FEATURE: Parse GRIB `.idx` files #11

JackKelly · 2024-09-04T09:41:40Z

.idx files for GEFS have this form:

<message number>:<byte_offset>:d=<init date in YYYYMMDDHH>:<variable>:<vertical level>:<forecast step>:<ensemble member>

For example:

jack@jack-NUC:~/dev/rust/hypergrib$ head gec00.t00z.pgrb2af000.idx 
1:0:d=2017010100:HGT:10 mb:anl:ENS=low-res ctl
2:50487:d=2017010100:TMP:10 mb:anl:ENS=low-res ctl
3:70653:d=2017010100:RH:10 mb:anl:ENS=low-res ctl
4:81565:d=2017010100:UGRD:10 mb:anl:ENS=low-res ctl
5:104906:d=2017010100:VGRD:10 mb:anl:ENS=low-res ctl
6:125690:d=2017010100:HGT:50 mb:anl:ENS=low-res ctl
7:184420:d=2017010100:TMP:50 mb:anl:ENS=low-res ctl
8:208654:d=2017010100:RH:50 mb:anl:ENS=low-res ctl
9:232073:d=2017010100:UGRD:50 mb:anl:ENS=low-res ctl
10:281494:d=2017010100:VGRD:50 mb:anl:ENS=low-res ctl

The text was updated successfully, but these errors were encountered:

JackKelly · 2024-09-04T10:54:50Z

9416724

JackKelly · 2024-09-04T10:56:43Z

Next steps:

Remind myself how Zarr stores keys, and how that maps to xarray's labelled arrays. (Because Kerchunk uses Zarr's concept of keys).
Understand the Kerchunk manifest format (with a view to using the Kerchunk Parquet format)

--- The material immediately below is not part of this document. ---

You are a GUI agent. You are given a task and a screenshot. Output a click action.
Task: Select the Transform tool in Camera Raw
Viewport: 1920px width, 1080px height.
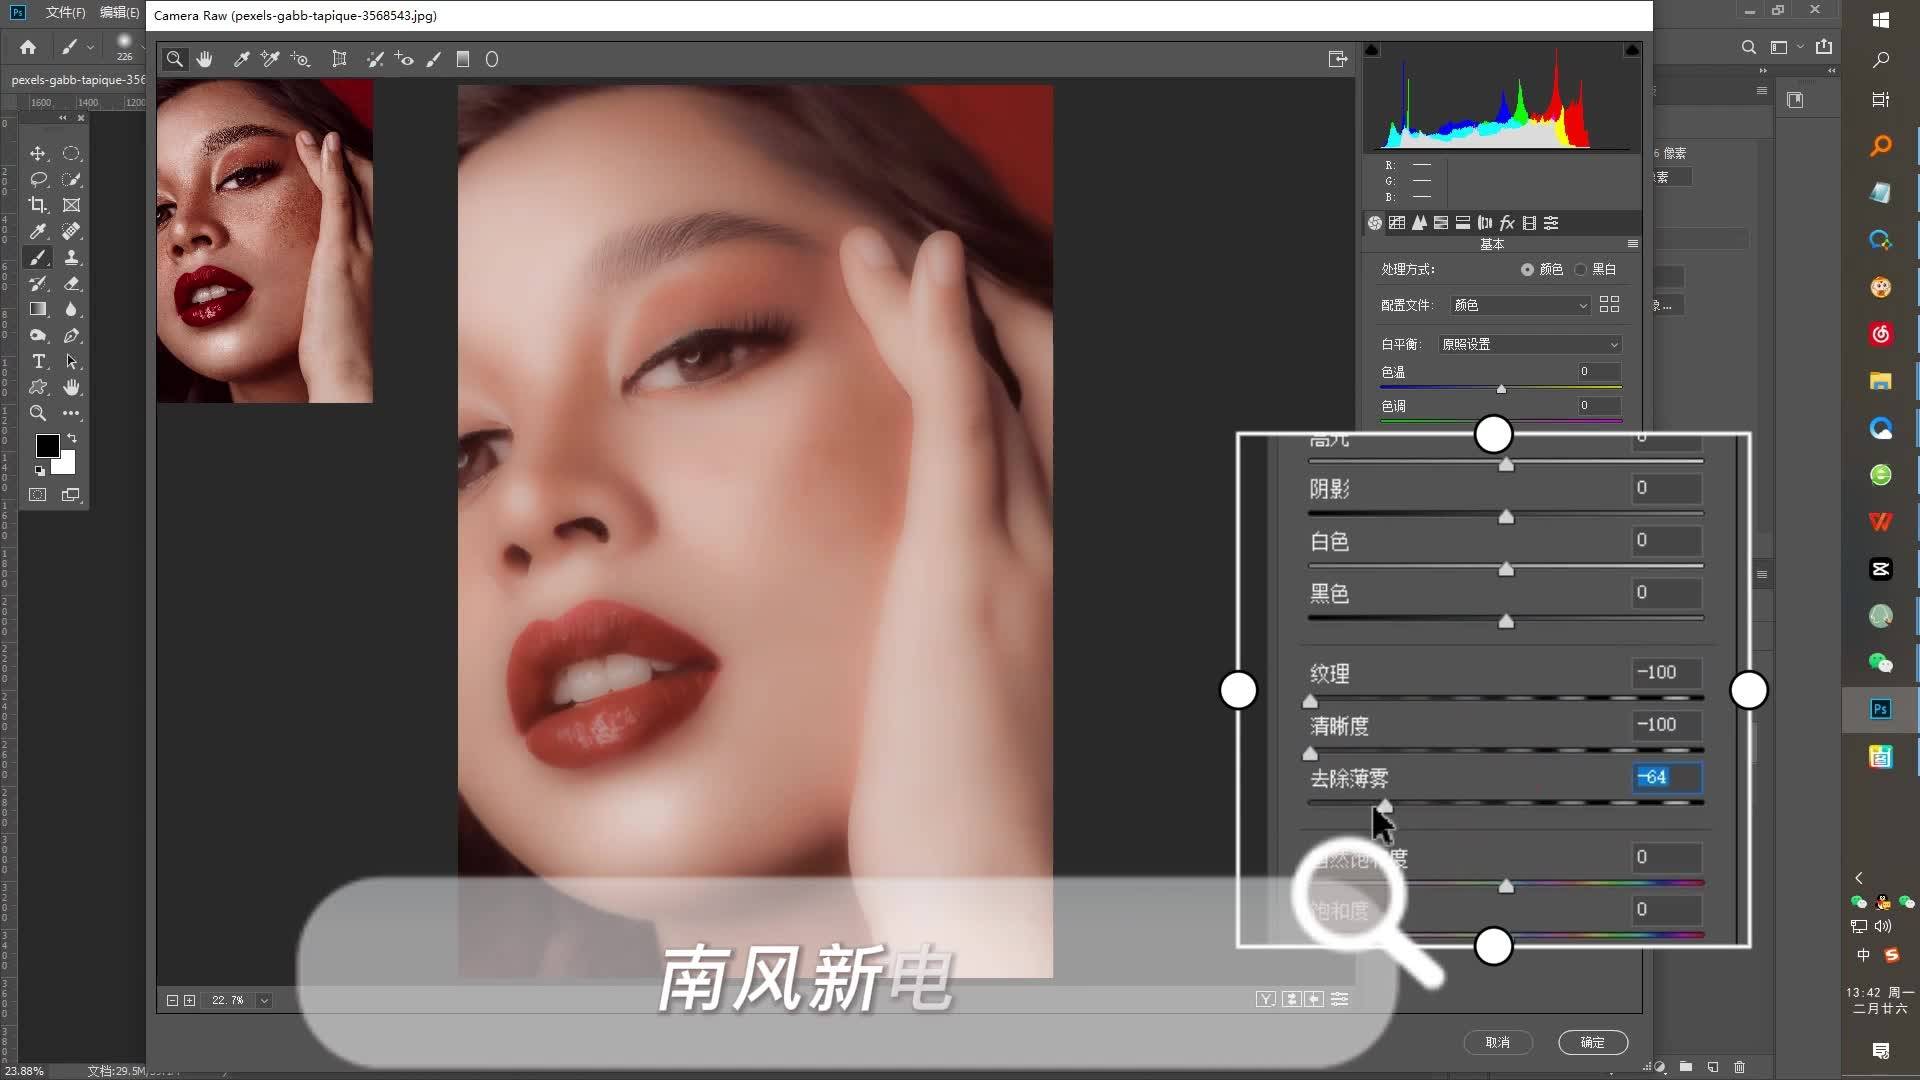[339, 59]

JackKelly · 2024-09-04T11:45:02Z

Actually, I might build my own to start with. Because I'm not planning to use chunks to start with.

Can I use BTreeSets? One set for each dimension. Each set contains a ref to the message struct. But each set uses a different function to sort the sets??

JackKelly · 2024-09-04T11:45:45Z

Actually, I might build my own to start with. Because I'm not planning to use chunks to start with.

Can I use BTreeSets? One set for each dimension. Each set contains a ref to the message struct. But each set uses a different function to sort the sets??

Or maybe BTreeMaps, one for each dim?

JackKelly · 2024-09-04T14:11:11Z

Some thoughts on storing the manifest in memory:

Option 1: Multiple `BTreeMap<dimension_coord_type, BTreeSet<&GribMessage>>`s. One per dimension.

For example, the BTreeMap for the init_time dimension might look like this:

(2020-01-01T00, {refs to all grib messages with this init time})
(2020-01-01T06, {refs to all grib messages with this init time})

To find the appropriate set of grib messages for a query, we'd loop through the BTreeMap for each dim, to get a set of refs to all grib messages, and find the intersection between the sets.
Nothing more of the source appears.